The latest attack on the Consumer Financial Protection Bureau’s arbitration rule comes from the finance industry, with several finance groups and chambers of commerce filing a lawsuit challenging the rule.
According to a Ballard Spahr blog on the lawsuit by Mark Levin and Alan Kaplinsky, the lawsuit seeks to stay the implementation of the arbitration rule.
The U.S. Chamber of Commerce, American Bankers Association, the Consumer Bankers Association, Financial Services Roundtable, American Financial Services Association, Texas Association of Business, Texas Bankers Association, and nine chambers of commerce located throughout Texas filed the lawsuit.
The preliminary statement in the rule said that the rule is invalid and should be set aside for four reasons:
- The rule is the product of, and is fatally infected by, the unconstitutional structure that Congress gave the CFPB when it created the Bureau in the Dodd-Frank Wall Street Reform And Consumer Protection Act (“the Dodd-Frank Act”).
- The rule violates the Administrative Procedure Act (“APA”) because the CFPB failed to observe procedures required by law when it adopted the conclusions of a deeply flawed study that improperly limited public participation, applied defective methodologies, misapprehended the relevant data, and failed to address key considerations.
- The rule also violates the APA for the related reason that it runs counter to the record before the bureau and fails to take account of important aspects of the problem it purports to address, making it the very model of arbitrary and capricious agency action.
- The rule violates the Dodd-Frank Act because it fails to advance either the public interest or consumer welfare: it precludes the use of a dispute resolution mechanism that generally benefits consumers (i.e., arbitration) in favor of one that typically does not (i.e., class-action litigation).

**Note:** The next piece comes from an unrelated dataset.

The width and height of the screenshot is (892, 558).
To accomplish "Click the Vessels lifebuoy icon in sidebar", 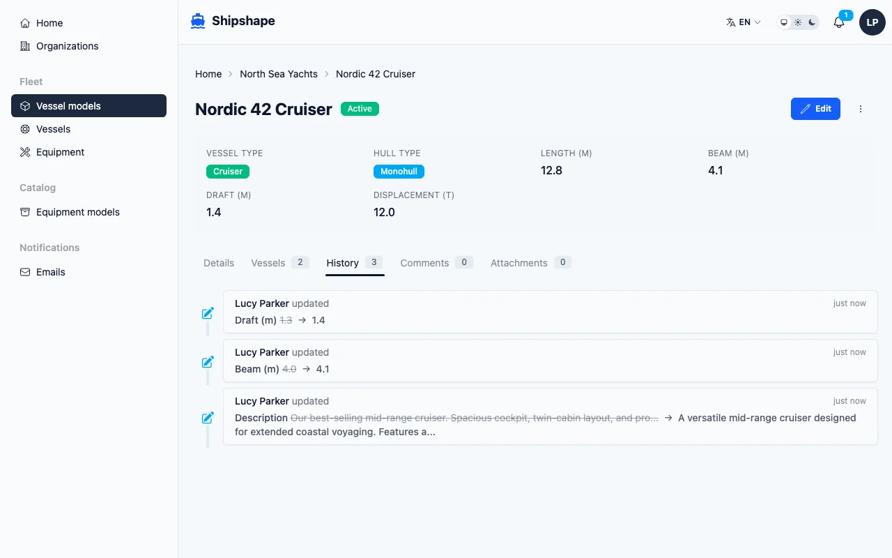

Outside of the finance industry challenging the rule, Congress is also in the process of potentially overturning the rule. According to the most recent update, Senate was seen as likely to vote on repealing the arbitration rule soon since the Republican push for healthcare reform is seemingly over for this year.
The arbitration rule mainly pertains to consumer financial products like credit cards and bank accounts that have arbitration clauses in their contracts that prevent consumers from joining together to sue their bank or financial company for wrongdoing.
The CFPB explained that this new rule is meant to deter wrongdoing by restoring consumers’ right to join together to pursue justice and relief through group lawsuits.